#### [Exercise details]
In the listing, find every line that has the string "dropdown" and copy it.

#### [Entries provided]
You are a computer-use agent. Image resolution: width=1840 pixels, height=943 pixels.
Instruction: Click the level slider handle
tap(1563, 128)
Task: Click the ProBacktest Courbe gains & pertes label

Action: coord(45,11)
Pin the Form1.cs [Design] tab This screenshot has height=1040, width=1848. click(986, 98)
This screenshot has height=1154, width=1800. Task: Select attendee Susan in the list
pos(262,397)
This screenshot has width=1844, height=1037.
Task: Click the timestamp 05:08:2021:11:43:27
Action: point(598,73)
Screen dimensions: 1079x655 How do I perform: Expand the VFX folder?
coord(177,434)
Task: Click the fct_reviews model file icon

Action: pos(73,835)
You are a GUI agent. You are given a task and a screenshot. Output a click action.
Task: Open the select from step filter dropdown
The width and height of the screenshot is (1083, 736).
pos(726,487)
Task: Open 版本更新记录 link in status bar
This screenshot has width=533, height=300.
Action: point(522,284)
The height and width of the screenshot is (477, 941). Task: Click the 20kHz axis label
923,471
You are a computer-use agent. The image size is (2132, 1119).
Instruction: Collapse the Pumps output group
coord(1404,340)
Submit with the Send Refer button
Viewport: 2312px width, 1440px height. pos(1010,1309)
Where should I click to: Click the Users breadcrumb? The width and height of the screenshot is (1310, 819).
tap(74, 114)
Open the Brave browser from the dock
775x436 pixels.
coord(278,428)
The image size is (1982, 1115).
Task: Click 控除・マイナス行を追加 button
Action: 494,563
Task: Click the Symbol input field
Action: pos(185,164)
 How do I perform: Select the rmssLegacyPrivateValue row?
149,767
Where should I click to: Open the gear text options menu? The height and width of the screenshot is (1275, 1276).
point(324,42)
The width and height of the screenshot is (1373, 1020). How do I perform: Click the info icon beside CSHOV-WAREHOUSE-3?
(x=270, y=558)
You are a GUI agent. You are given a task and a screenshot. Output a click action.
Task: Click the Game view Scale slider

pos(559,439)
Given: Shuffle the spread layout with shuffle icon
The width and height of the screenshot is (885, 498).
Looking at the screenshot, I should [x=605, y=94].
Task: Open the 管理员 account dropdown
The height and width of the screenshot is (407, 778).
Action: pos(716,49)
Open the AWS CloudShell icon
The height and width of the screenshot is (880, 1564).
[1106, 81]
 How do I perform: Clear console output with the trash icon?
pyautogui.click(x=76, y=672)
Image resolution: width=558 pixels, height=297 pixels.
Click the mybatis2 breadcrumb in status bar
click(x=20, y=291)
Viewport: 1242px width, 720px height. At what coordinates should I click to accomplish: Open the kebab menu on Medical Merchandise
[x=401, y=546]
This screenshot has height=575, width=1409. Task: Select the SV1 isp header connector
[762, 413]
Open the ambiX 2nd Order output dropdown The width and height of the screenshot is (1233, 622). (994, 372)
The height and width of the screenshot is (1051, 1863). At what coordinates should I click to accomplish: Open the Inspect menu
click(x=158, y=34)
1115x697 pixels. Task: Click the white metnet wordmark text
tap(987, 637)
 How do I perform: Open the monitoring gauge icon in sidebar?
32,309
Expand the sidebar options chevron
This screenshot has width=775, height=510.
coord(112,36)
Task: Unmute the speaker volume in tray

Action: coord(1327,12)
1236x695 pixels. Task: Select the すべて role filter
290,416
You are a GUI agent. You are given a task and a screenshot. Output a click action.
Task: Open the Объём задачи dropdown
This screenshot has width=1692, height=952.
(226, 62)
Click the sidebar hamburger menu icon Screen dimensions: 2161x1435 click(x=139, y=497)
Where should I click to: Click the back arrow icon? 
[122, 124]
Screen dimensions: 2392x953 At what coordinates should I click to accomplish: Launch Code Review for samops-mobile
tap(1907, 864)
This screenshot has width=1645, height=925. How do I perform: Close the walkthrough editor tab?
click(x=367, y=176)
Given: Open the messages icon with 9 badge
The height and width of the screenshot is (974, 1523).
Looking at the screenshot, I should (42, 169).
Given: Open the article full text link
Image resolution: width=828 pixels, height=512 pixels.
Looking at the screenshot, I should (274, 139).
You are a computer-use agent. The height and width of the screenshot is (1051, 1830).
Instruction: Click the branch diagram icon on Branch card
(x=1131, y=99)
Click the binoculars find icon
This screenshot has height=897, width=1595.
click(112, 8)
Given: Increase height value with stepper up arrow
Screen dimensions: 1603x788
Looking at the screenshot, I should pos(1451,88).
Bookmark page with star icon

#### [Written answer]
Task: Open the select from step filter dropdown
Task: Open the 管理员 account dropdown
Open the ambiX 2nd Order output dropdown The width and height of the screenshot is (1233, 622). (994, 372)
Task: Open the Объём задачи dropdown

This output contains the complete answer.